- Born: 20 July 1949 Amsterdam, Netherlands
- Died: 17 October 2023 (aged 74) Amsterdam, Netherlands
- Education: University of Amsterdam
- Scientific career
- Fields: Logician
- Workplaces: University of Amsterdam
- Doctoral advisor: Renate Bartsch, Johan van Benthem

4th Director of the ILLC, Amsterdam
- In office 2009–2009
- Preceded by: Frank Veltman
- Succeeded by: Leen Torenvliet

= Jeroen Groenendijk =

Dutch logician, linguist and philosopher

Jeroen Antonius Gerardus Groenendijk (/nl/; 20 July 1949 – 17 October 2023) was a Dutch logician, linguist and philosopher, working on the philosophy of language, formal semantics, pragmatics.

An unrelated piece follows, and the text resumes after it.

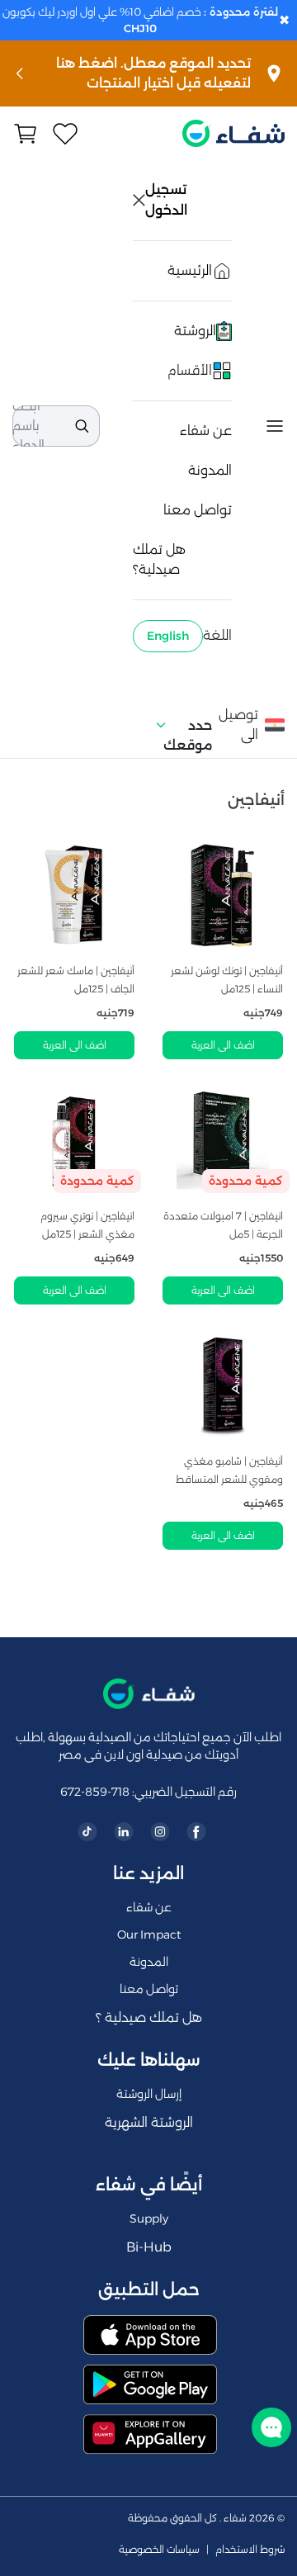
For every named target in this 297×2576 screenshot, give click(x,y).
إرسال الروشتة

Groenendijk wrote a joint Ph.D. dissertation with Martin Stokhof on the formal semantics of questions, under the supervision of Renate Bartsch and Johan van Benthem. He was also an important figure in the development of dynamic semantics (together with Stokhof, Veltman and others, following earlier work by Irene Heim and Hans Kamp). His later work was mainly focused on studying and developing the recently founded framework of inquisitive semantics.

He was briefly the director of the Institute for Logic, Language and Computation (ILLC) at the University of Amsterdam and a member of the group collectively publishing under the pseudonym L. T. F. Gamut.